◆ **WRITTEN INSTRUCTION**
Copy the records from the line that contains "Image resolution: width=1024" through the line that contains "coord(2091,47)", renaming "settings gear tab" to "preferences tab" and leaving everything else unchanged.

◆ **EXERCISE MATERIAL**

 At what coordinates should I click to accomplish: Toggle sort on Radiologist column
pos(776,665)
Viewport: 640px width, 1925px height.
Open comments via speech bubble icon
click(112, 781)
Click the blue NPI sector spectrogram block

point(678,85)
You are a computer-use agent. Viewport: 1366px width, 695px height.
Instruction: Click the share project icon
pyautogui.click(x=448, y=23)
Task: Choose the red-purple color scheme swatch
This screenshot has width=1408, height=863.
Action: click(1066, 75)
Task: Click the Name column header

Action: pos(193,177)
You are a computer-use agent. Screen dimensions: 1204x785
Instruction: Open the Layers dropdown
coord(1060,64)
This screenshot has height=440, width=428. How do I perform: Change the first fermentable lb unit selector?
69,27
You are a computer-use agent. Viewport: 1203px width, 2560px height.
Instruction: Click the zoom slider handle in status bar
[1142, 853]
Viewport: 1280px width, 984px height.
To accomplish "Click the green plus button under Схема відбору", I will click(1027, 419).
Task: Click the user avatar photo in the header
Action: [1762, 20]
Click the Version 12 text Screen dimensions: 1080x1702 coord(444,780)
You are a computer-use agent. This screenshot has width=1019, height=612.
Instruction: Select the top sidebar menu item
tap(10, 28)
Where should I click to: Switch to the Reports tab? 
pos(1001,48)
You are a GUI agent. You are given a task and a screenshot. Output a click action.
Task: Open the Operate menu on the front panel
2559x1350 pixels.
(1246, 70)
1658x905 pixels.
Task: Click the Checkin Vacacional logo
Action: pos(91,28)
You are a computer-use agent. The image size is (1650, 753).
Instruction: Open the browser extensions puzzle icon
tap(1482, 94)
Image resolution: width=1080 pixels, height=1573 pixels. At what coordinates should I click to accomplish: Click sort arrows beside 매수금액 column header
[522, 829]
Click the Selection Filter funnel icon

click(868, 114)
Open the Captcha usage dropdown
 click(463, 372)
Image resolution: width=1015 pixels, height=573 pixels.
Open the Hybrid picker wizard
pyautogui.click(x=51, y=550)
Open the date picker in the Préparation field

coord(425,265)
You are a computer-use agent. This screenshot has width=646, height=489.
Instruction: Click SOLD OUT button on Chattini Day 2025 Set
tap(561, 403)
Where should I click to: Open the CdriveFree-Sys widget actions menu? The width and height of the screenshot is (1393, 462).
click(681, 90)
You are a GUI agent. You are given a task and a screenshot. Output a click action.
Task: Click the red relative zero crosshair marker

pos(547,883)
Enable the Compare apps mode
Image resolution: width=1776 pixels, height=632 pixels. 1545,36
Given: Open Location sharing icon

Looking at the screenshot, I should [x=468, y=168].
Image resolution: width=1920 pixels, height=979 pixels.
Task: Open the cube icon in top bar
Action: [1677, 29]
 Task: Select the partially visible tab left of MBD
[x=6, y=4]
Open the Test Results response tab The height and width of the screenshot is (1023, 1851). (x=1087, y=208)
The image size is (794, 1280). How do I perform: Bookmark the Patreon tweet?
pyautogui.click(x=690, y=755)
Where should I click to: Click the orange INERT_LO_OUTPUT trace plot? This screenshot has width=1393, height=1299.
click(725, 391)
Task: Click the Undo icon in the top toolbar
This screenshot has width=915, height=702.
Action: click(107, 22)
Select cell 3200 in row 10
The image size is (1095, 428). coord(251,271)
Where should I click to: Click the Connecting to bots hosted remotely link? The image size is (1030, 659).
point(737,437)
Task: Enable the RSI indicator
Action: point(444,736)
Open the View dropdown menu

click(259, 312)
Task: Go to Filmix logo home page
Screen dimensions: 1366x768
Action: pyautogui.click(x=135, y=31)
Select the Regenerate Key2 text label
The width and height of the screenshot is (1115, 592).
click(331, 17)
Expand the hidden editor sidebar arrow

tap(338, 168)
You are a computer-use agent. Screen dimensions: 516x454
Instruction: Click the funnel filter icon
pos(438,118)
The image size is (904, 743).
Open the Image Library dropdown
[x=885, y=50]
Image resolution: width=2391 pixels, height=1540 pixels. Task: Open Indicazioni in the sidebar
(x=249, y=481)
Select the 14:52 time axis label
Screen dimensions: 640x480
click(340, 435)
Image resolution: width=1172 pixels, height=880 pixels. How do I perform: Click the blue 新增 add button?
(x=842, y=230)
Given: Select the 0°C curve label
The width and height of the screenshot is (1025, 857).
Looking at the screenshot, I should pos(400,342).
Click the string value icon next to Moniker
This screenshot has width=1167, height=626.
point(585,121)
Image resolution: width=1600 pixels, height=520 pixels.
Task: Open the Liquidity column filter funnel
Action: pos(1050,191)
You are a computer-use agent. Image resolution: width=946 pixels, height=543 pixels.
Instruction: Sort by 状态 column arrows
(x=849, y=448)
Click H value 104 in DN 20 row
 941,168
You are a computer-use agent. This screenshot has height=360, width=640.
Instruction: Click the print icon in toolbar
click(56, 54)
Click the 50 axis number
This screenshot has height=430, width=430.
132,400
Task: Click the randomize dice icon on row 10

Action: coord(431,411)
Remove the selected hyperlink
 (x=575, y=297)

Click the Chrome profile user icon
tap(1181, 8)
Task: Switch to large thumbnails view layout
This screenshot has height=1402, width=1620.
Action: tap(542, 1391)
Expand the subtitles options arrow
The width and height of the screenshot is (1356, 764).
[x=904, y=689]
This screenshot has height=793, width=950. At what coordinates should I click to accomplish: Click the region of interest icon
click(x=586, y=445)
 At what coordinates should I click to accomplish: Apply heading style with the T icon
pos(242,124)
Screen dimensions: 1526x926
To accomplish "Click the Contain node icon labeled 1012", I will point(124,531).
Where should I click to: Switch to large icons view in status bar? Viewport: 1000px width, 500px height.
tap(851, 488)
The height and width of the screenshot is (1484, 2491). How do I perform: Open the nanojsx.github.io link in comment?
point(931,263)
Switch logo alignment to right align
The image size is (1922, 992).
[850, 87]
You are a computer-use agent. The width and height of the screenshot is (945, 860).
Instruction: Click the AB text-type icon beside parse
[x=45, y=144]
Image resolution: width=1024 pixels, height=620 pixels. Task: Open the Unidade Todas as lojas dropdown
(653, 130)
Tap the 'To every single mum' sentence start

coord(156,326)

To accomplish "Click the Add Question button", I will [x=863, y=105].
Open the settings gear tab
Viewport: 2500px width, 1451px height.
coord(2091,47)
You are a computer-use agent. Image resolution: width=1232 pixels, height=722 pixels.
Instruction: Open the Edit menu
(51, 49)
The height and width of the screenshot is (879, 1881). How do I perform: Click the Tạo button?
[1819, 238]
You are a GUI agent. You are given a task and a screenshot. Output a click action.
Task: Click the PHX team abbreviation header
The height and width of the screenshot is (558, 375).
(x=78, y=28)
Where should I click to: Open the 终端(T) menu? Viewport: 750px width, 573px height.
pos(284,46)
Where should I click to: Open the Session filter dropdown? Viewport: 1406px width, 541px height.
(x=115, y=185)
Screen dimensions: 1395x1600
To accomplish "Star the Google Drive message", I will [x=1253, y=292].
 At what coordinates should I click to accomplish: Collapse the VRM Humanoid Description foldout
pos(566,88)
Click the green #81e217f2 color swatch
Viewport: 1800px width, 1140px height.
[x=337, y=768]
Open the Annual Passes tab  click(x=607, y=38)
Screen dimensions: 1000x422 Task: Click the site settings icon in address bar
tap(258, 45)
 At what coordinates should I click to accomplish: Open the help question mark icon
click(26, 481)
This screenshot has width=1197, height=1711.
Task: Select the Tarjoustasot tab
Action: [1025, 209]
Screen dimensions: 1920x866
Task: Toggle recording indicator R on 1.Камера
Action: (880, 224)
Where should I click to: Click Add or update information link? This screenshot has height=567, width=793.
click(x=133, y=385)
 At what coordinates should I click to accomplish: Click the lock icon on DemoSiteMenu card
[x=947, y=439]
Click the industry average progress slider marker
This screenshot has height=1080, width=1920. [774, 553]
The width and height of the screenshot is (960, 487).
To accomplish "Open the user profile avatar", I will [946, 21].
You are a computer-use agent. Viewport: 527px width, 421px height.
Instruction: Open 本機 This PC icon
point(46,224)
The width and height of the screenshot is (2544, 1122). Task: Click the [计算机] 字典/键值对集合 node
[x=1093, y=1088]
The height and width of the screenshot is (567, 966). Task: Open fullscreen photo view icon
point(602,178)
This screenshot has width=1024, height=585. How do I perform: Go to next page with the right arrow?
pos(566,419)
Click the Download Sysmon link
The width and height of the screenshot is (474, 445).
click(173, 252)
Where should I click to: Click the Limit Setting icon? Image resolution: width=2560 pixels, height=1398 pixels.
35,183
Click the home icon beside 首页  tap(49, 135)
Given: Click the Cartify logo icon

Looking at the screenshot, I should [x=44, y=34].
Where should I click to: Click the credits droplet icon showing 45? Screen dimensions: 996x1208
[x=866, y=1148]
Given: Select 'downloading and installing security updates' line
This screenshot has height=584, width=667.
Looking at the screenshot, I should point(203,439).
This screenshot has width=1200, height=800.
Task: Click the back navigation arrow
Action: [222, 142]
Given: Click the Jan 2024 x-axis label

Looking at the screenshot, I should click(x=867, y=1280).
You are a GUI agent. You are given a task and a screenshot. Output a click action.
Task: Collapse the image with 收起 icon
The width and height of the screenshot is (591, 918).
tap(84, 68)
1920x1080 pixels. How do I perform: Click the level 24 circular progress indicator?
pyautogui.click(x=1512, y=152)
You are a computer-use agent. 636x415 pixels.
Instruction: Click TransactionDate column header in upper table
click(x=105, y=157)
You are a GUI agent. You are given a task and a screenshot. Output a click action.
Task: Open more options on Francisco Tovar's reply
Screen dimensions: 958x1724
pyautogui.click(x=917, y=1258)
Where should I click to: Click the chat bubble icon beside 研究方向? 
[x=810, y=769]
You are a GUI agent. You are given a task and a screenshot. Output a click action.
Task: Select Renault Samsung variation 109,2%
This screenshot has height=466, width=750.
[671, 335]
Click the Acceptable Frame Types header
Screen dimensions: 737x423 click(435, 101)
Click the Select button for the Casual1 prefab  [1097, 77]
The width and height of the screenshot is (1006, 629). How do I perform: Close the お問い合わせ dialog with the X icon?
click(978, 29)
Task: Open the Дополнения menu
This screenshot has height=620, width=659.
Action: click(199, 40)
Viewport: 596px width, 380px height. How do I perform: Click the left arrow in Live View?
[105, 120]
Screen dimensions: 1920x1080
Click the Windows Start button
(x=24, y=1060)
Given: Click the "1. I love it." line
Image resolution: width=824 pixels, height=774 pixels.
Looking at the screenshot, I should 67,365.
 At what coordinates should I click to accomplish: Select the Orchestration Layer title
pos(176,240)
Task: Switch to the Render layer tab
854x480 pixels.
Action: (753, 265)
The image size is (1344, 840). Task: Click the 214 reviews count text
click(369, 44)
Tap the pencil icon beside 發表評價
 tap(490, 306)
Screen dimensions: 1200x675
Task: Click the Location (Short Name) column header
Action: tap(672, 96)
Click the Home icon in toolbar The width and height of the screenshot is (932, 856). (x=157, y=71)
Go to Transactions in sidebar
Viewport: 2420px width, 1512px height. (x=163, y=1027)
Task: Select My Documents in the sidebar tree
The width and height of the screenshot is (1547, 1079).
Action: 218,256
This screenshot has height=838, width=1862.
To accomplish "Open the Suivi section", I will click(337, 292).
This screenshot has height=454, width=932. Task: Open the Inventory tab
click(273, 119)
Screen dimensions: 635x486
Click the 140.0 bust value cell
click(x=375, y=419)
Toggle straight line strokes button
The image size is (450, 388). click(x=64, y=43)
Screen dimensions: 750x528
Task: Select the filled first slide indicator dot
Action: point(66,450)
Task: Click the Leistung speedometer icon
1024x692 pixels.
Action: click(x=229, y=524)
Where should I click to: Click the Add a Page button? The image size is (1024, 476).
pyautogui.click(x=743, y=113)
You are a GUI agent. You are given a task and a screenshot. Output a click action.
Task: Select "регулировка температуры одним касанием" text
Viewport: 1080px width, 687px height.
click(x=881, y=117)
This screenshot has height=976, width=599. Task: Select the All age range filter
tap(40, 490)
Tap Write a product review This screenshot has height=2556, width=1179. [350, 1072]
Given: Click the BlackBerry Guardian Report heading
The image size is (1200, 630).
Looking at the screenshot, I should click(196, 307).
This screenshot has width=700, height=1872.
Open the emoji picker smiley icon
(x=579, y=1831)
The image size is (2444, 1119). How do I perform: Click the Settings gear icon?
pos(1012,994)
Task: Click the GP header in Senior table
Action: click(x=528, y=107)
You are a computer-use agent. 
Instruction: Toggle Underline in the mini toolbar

◆ **EXERCISE OUTPUT**
Image resolution: width=1024 pixels, height=620 pixels. Task: Open the Unidade Todas as lojas dropdown
(653, 130)
Tap the 'To every single mum' sentence start

coord(156,326)

To accomplish "Click the Add Question button", I will [x=863, y=105].
Open the preferences tab
Viewport: 2500px width, 1451px height.
coord(2091,47)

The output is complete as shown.